What follows is a set of entries. Repeat them exactly, but not their pictures.

*** SUPPLIED INFORMATION Section Begins ***

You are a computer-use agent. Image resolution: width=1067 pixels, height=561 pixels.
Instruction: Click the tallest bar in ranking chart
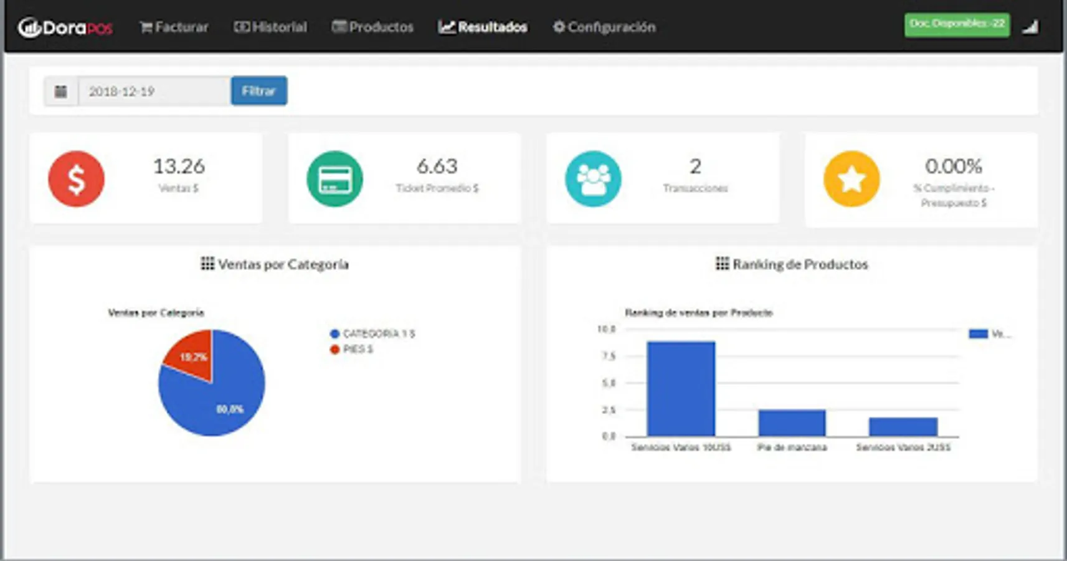681,389
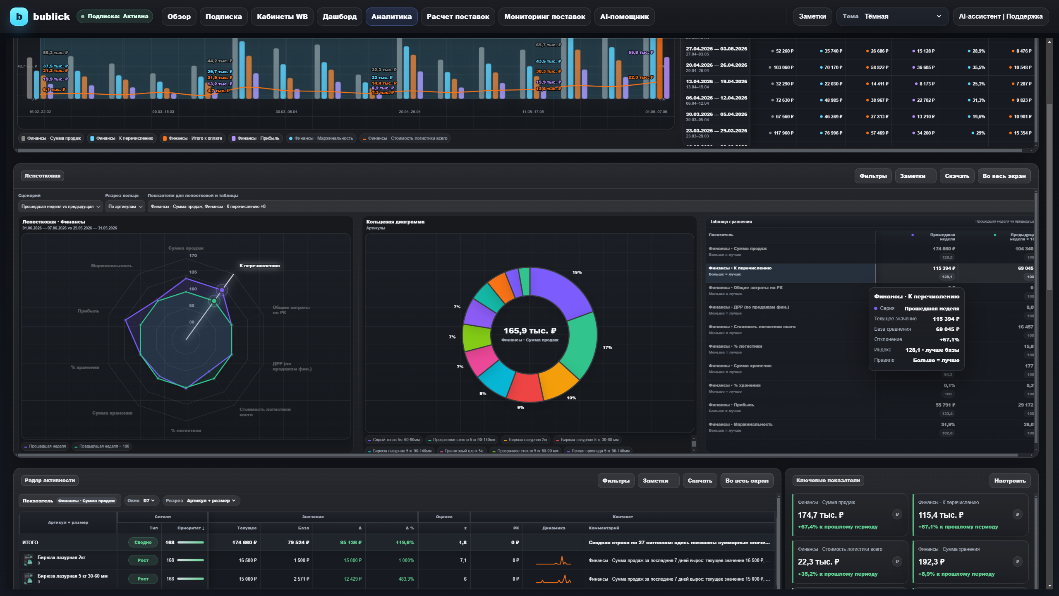This screenshot has height=596, width=1059.
Task: Click the Бирюза лазурная 5 кг 30-60 мм thumbnail
Action: coord(29,579)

*** SUPPLIED INFORMATION Section Ends ***

_RESULT OF THIS EXERCISE_
You are a computer-use agent. Image resolution: width=1067 pixels, height=561 pixels.
Instruction: Click the tallest bar in ranking chart
681,389
This screenshot has height=596, width=1059.
Task: Click the Бирюза лазурная 5 кг 30-60 мм thumbnail
Action: coord(29,579)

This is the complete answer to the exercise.